PK / FK design question

  • Harveysburger (3/27/2008)


    BAM! Jeff has spoken

    gotta say although it's not the most popular answer your arguments are strong

    thanks for the input, I will meditate on that for a while and see what comments others put here in the meantime,

    Thanks for the feedback... hope this helps in your design quest. Hard part will be to get folks to do things the "normalized" way.

    --Jeff Moden


    RBAR is pronounced "ree-bar" and is a "Modenism" for Row-By-Agonizing-Row.
    First step towards the paradigm shift of writing Set Based code:
    ________Stop thinking about what you want to do to a ROW... think, instead, of what you want to do to a COLUMN.
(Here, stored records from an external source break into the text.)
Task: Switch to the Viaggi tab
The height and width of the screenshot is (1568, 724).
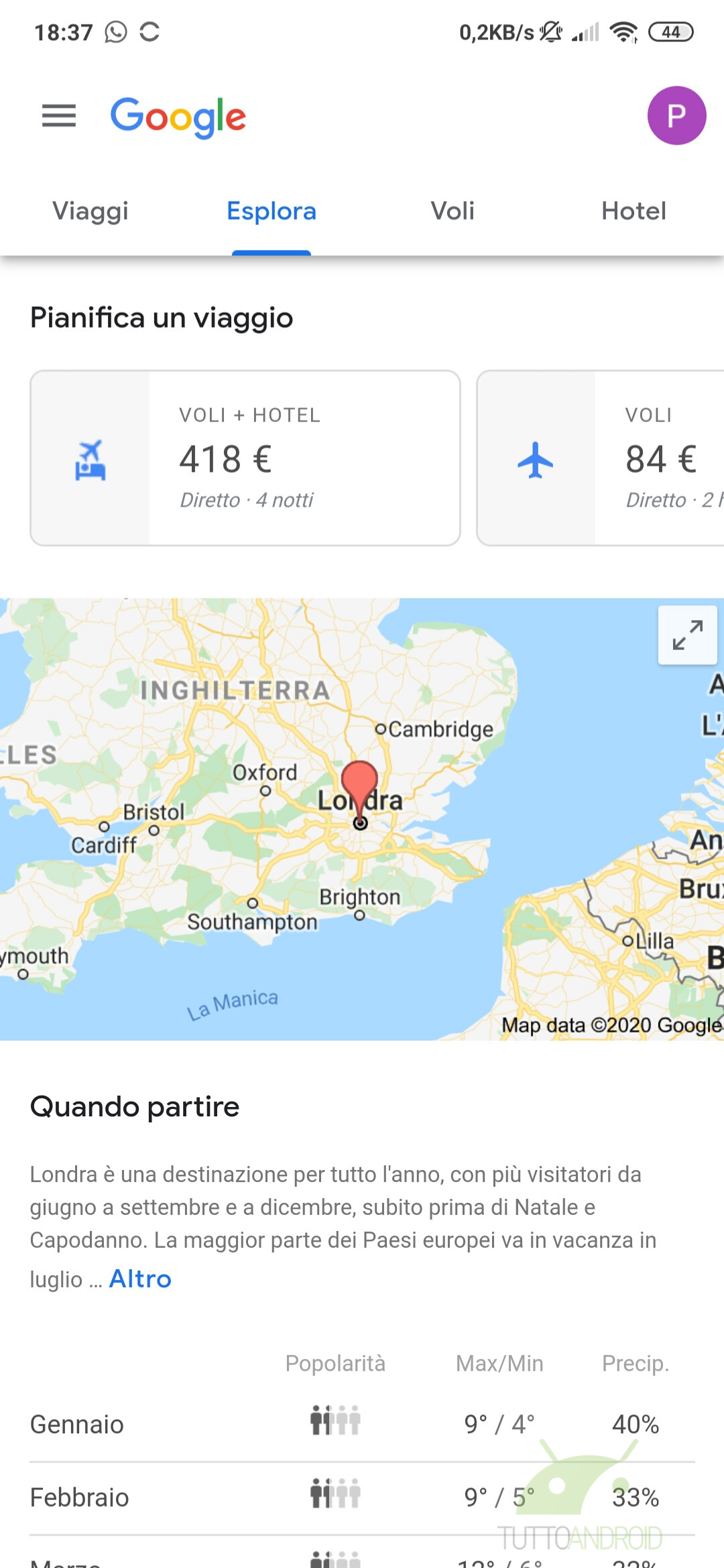Action: point(90,211)
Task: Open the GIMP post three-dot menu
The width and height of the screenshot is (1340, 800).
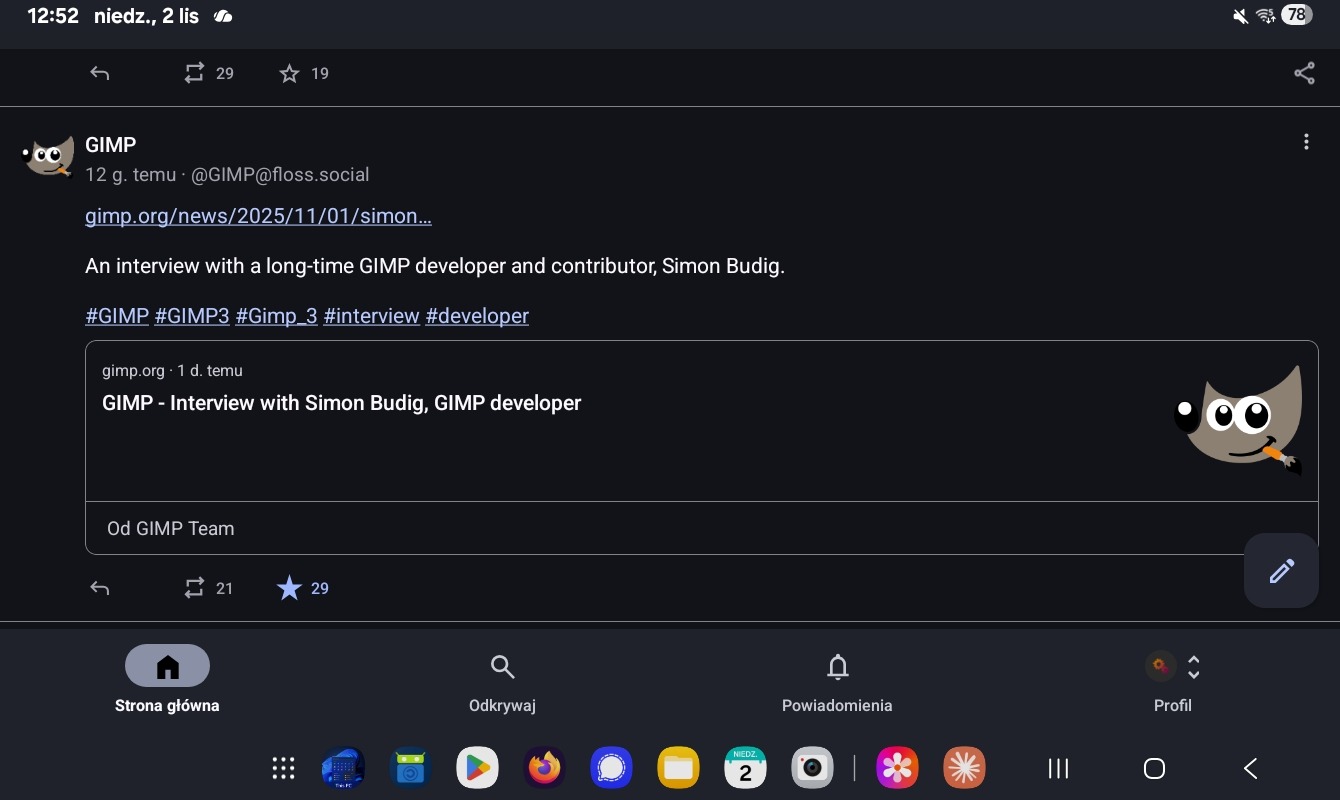Action: [1306, 142]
    Change is inevitable... Change for the better is not.


    Helpful Links:
    How to post code problems
    How to Post Performance Problems
    Create a Tally Function (fnTally)

  • IMHO Mr. Moden is absolutly correct.

    Shortly after starting my new job, I was thrown some SQL that no-one had been able to tune. I discovered that they basically used Scenario 2 - for inspection info in this case. The SQL had to retrieve ALL types of inspections - hence all of the different parents with those children mixed up in the one "overloaded" table (our nickname for Scenario 2&3). The only solution the developers could come up with were correlated subqueries to go back and get the correct "parent" information depending upon the value in the TYPE column. RBAR!

    Once I realized the design, I wrote 4 queries and UNIONED them - as if there were proper parent/child table relationships (Scenario 1). The performance gain was amazing - no more RBAR. ( Of course each query was slowed somewhat by all the useless rows in that table for each particular relationship.)

    After 1.5 years, I still can't get the developers to agree that proper table design = MUCH easier SQL and MUCH better performance, and that SQL Server is a RELATIONAL database.

    Oh well...again IMHO Mr. Moden is right on the money!

    jg

  • Thanks John G... and spot on... the hard part most certainly is getting developers and designers to think in correct set based frames of mind... Sometimes that even includes SQL Developers!

    --Jeff Moden


    RBAR is pronounced "ree-bar" and is a "Modenism" for Row-By-Agonizing-Row.
    First step towards the paradigm shift of writing Set Based code:
    ________Stop thinking about what you want to do to a ROW... think, instead, of what you want to do to a COLUMN.

    Change is inevitable... Change for the better is not.


    Helpful Links:
    How to post code problems
    How to Post Performance Problems
    Create a Tally Function (fnTally)

  • Well, as I said, I am working on a schema design that was similar to the posters. I ended up creating a mock up of 2 models; one using the Super/Sub types (scenario 2) with 3 SubTypes and one using 3 individual normalized tables and a view to pull together common data (scenario 1) and I found the performance differences significant. Once I had my tables schemas in place, I ran a script to populate the tables. For the test, I went with 1 million rows of each type. This means that our SuperType table for schenario 2 had 3 million rows and each SubType table held 1 million. The normalized method (scenario 1) had 3 tables each with 1 million rows (and the view of course has 3 million).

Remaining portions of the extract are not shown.